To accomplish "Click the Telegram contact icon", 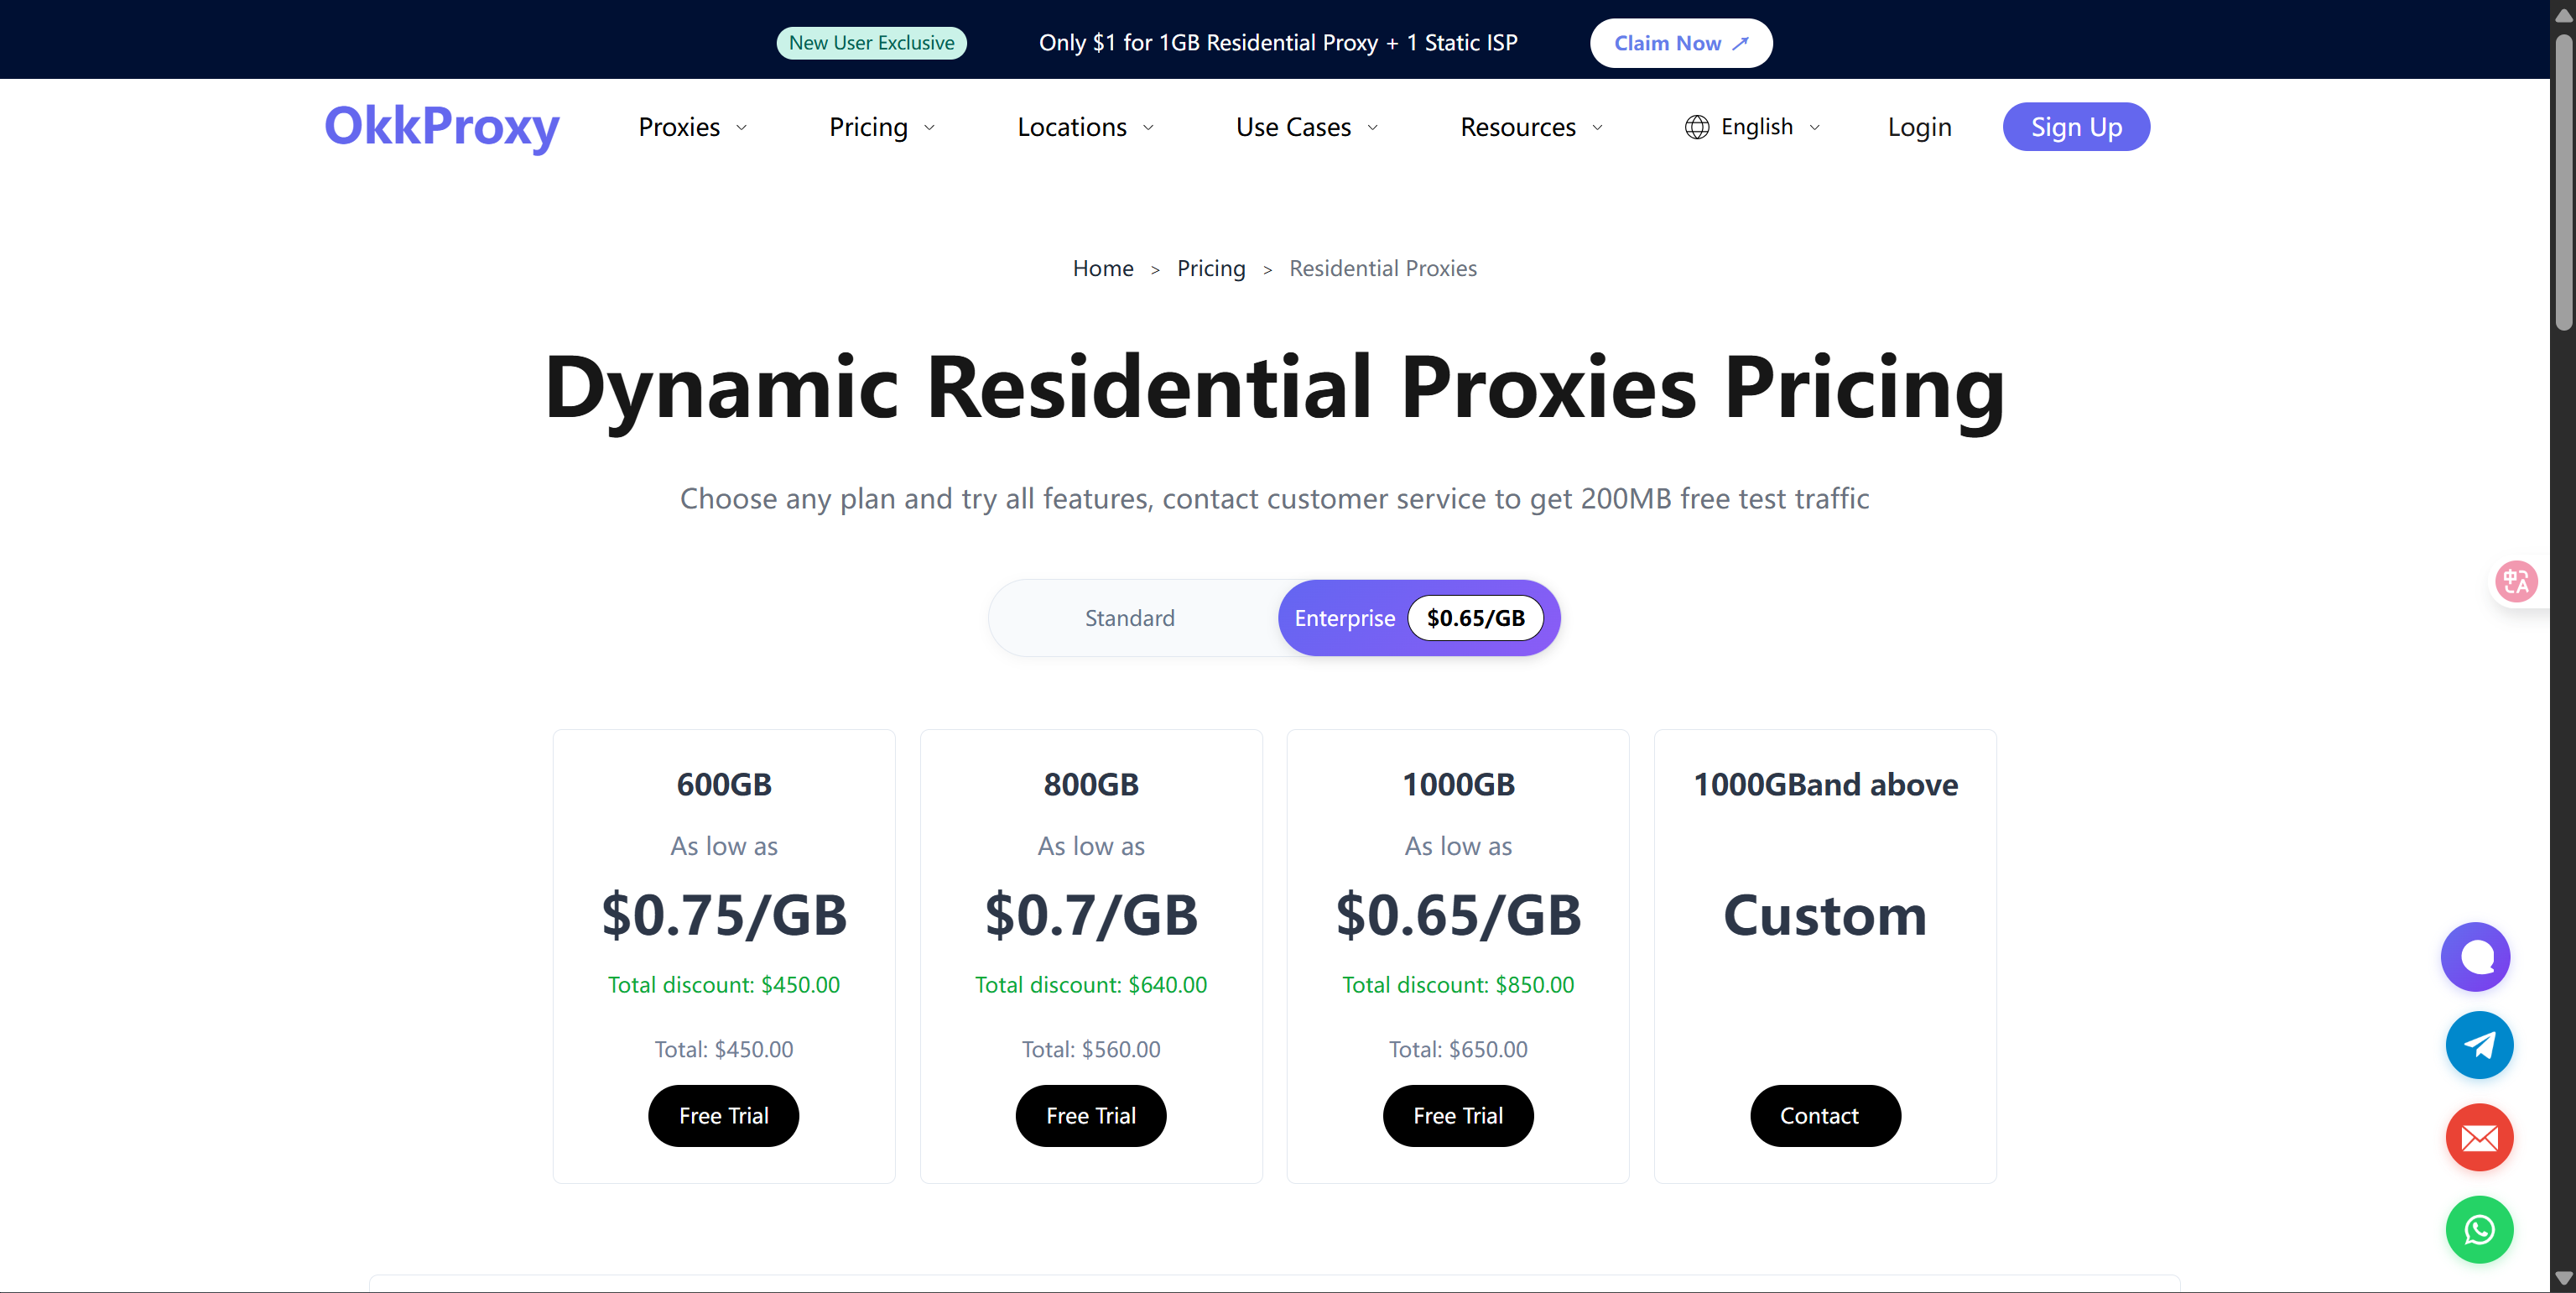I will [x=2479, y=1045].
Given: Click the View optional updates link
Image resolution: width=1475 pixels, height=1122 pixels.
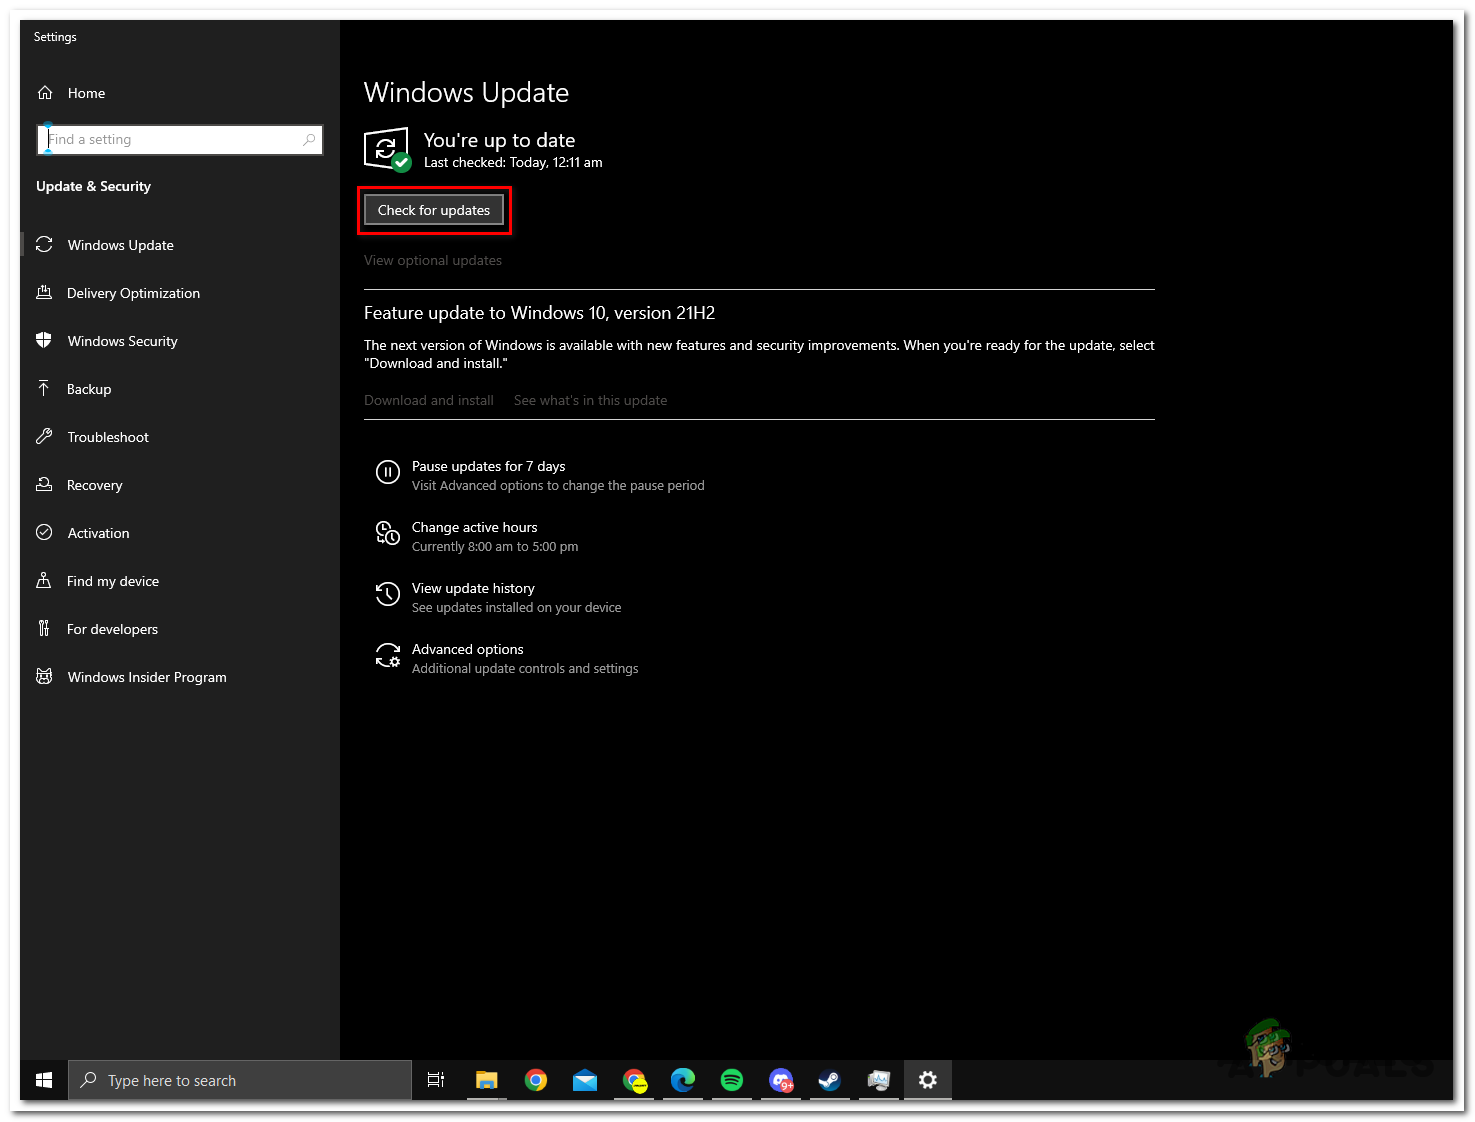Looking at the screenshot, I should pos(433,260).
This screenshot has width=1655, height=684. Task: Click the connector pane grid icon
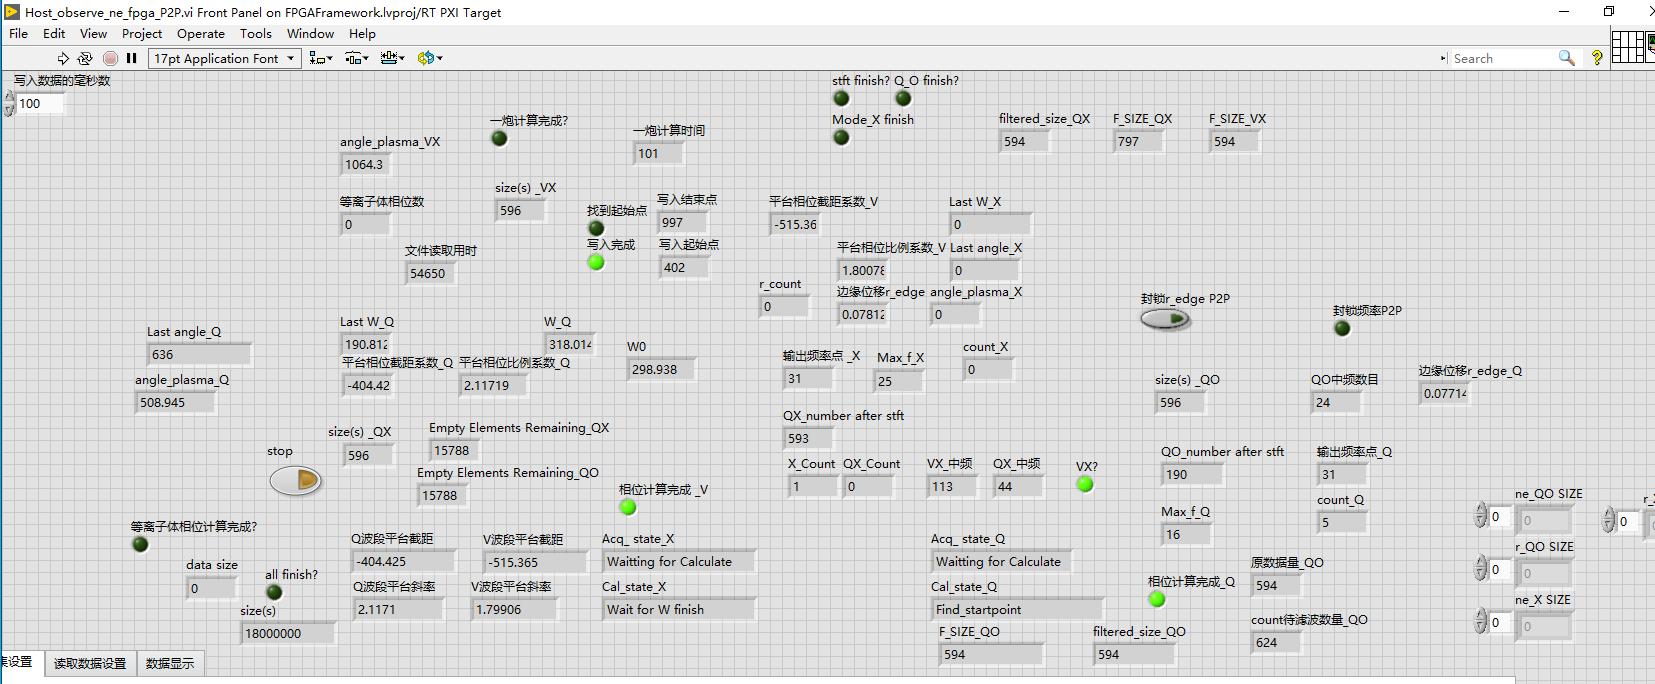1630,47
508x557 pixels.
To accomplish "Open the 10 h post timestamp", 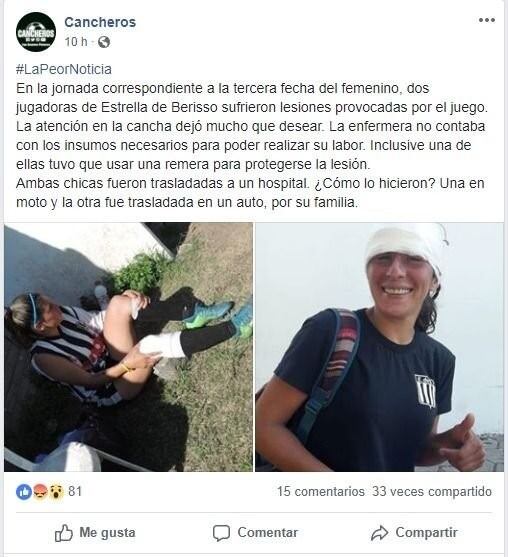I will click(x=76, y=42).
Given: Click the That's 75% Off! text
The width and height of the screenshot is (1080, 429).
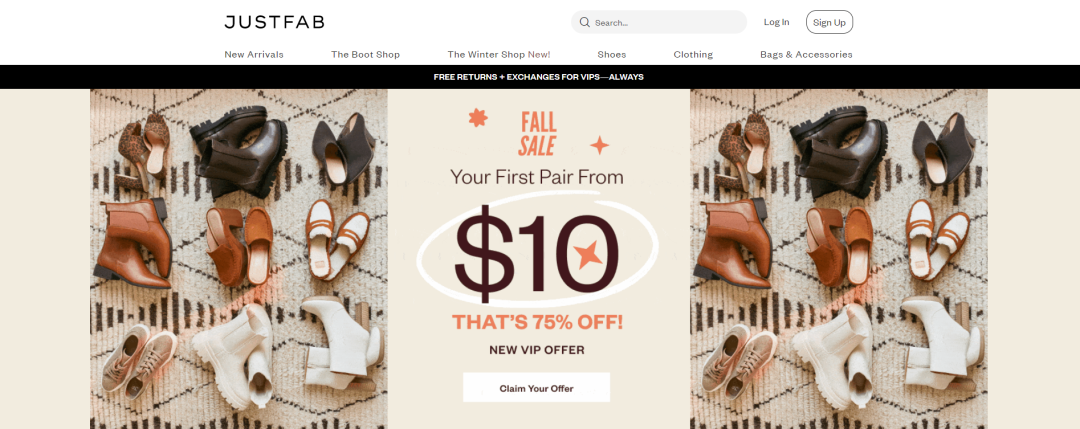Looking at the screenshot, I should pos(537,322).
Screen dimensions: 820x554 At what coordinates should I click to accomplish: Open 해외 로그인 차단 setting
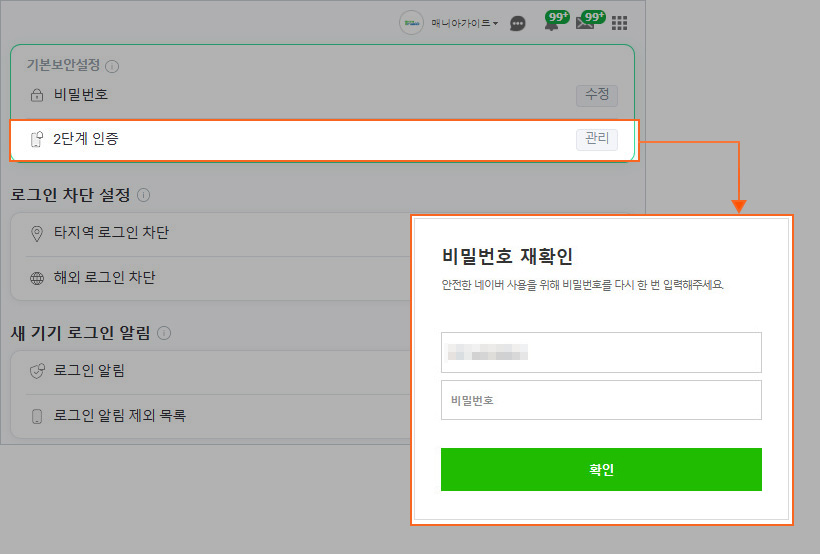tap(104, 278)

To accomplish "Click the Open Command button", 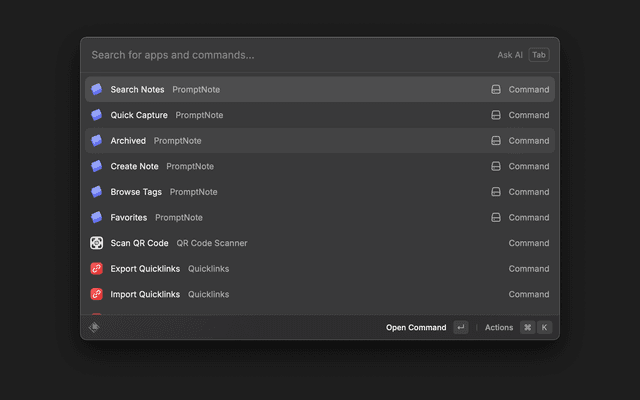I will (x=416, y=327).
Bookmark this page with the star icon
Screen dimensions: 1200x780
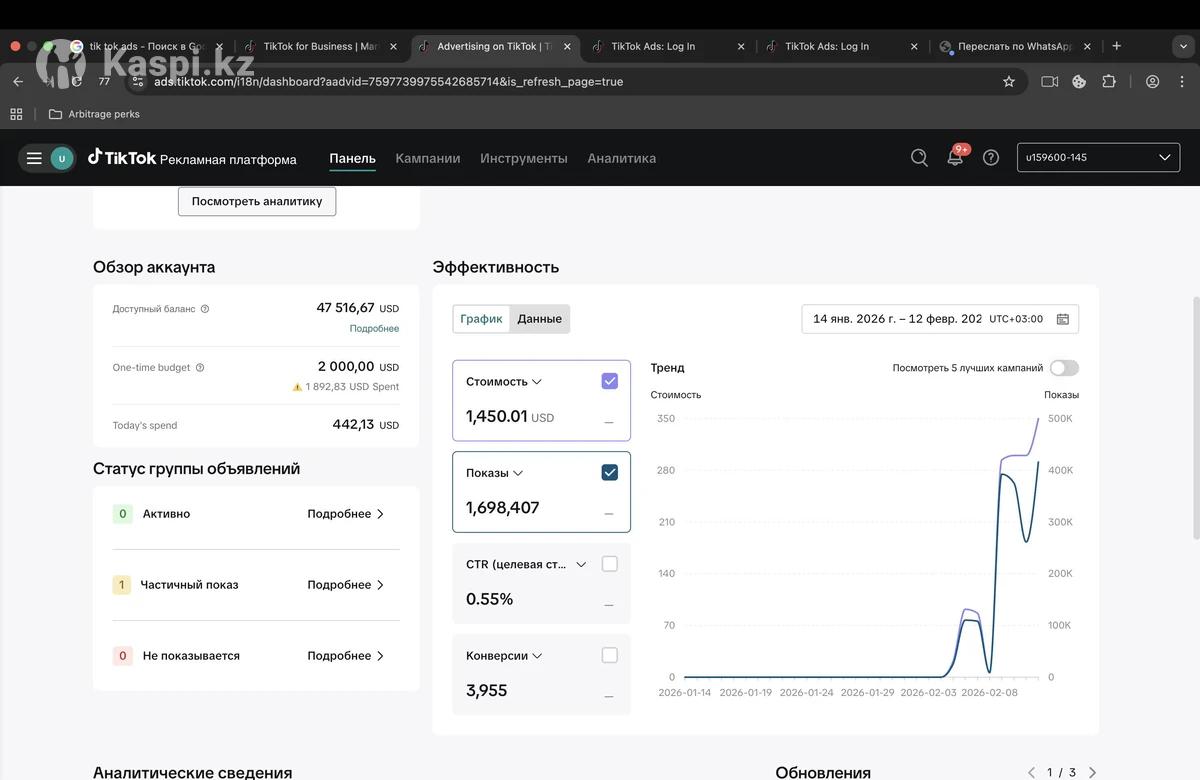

--------------------------------------------------

Say how many lines of the material above include the word "Given", giving the number alone.

> _ANSWER_: 2